* Begin *
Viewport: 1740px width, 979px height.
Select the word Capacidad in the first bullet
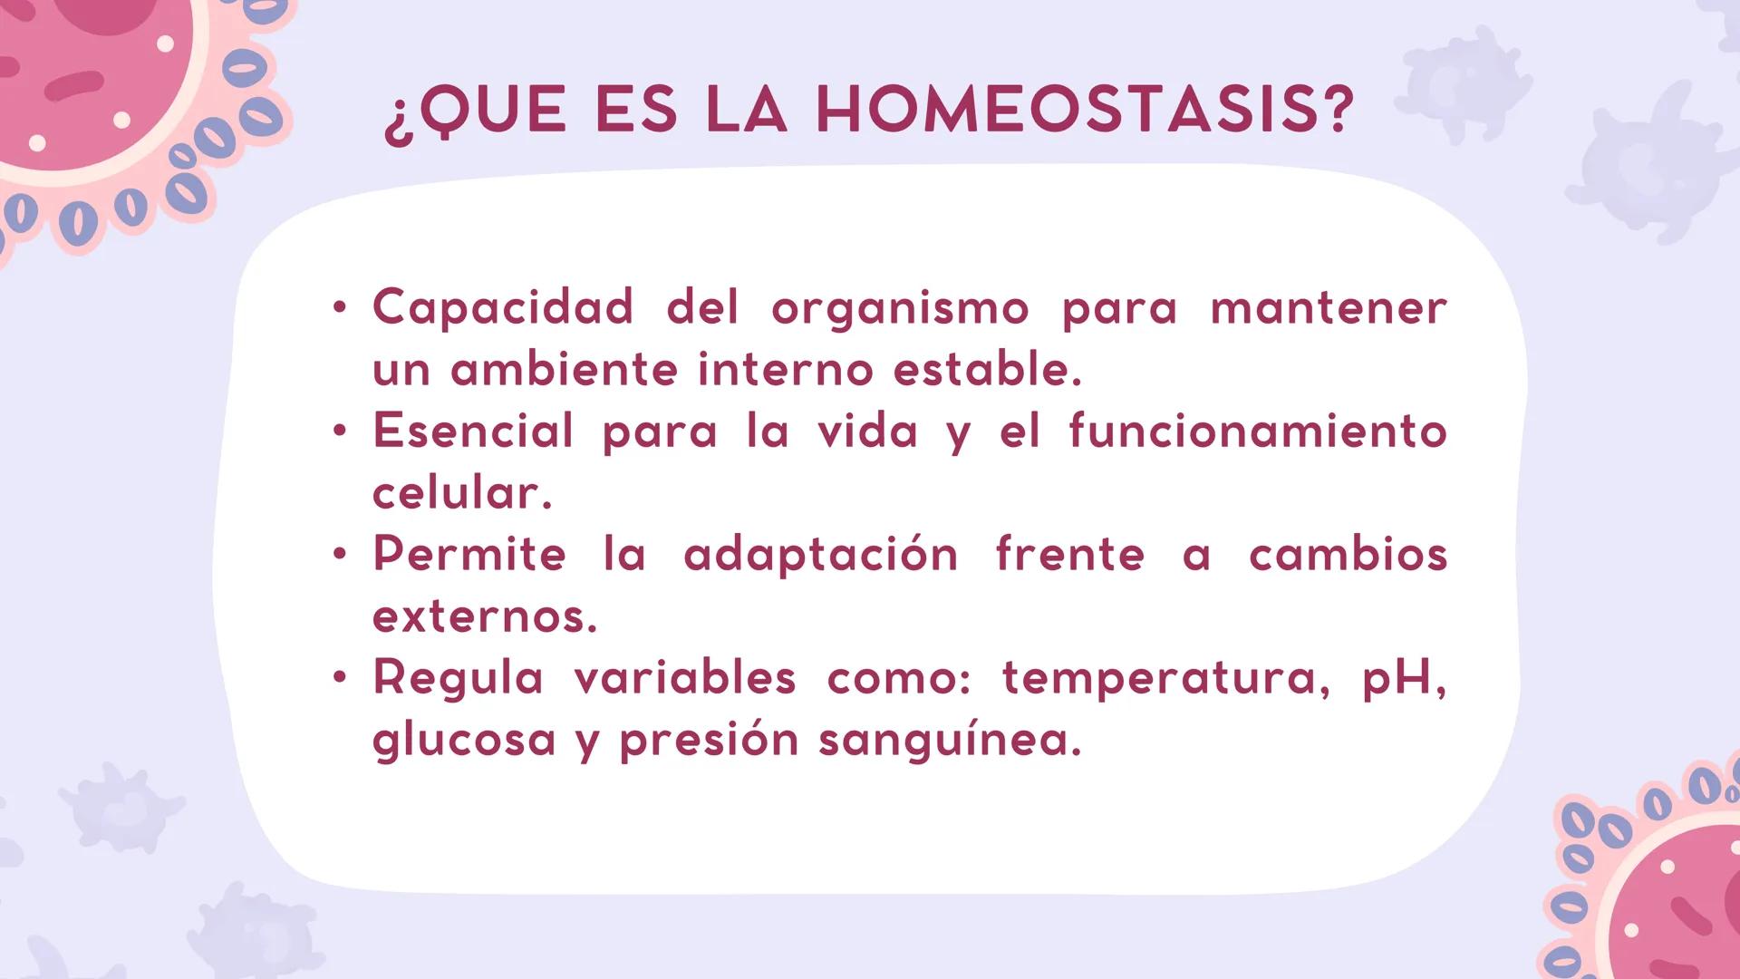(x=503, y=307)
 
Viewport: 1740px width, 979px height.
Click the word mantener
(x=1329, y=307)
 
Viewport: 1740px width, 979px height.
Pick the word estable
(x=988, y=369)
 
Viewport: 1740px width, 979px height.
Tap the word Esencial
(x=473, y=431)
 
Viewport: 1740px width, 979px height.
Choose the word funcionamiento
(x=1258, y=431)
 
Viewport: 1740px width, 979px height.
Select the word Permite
* End *
* Begin *
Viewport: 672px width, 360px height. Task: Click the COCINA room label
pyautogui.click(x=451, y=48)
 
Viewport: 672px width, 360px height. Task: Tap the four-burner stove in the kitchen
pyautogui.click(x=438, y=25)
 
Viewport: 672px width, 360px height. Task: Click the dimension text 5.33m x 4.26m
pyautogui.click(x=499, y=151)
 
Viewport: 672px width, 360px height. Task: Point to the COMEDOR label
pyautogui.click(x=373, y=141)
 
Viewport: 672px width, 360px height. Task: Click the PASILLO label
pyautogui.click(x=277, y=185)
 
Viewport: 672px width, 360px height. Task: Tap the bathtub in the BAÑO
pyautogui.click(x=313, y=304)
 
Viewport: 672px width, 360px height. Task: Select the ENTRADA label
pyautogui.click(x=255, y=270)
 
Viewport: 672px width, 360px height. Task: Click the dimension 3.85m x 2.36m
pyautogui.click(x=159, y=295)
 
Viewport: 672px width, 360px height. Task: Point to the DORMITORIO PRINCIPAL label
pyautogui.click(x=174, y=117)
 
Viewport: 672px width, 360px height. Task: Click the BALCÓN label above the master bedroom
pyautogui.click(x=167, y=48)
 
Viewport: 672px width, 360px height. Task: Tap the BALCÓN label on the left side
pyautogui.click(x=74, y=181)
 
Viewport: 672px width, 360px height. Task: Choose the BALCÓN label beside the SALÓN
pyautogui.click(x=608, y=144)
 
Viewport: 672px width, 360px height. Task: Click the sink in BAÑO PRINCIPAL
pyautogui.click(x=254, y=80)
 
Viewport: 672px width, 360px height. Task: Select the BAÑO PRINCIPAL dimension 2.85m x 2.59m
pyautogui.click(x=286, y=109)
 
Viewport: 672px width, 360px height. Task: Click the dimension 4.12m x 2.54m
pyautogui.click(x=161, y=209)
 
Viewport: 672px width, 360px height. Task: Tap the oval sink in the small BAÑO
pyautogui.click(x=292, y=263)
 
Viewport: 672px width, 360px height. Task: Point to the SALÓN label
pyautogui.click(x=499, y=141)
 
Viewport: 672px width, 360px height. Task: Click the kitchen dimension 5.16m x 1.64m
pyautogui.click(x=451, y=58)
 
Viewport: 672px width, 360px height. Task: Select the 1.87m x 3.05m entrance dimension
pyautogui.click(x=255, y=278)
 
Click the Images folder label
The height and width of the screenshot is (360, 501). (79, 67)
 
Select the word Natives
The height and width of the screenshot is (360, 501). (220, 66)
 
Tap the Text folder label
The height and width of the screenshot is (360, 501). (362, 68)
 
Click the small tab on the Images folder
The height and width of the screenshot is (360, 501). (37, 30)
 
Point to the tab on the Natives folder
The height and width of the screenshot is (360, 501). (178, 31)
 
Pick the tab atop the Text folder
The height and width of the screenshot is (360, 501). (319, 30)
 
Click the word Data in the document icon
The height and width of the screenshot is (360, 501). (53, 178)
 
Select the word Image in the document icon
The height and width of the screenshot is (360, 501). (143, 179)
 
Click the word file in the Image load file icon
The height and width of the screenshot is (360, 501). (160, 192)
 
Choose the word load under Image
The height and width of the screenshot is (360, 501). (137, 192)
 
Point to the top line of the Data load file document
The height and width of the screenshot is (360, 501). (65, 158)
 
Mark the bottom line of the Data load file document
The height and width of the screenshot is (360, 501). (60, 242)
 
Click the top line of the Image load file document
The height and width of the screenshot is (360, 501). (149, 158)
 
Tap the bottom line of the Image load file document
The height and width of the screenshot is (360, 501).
* End *
REQUEST |
Gather every line of the items above that contains the string "document", copying each line in full. Case counts.

RESPONSE |
Click the word Data in the document icon
Select the word Image in the document icon
Point to the top line of the Data load file document
Mark the bottom line of the Data load file document
Click the top line of the Image load file document
Tap the bottom line of the Image load file document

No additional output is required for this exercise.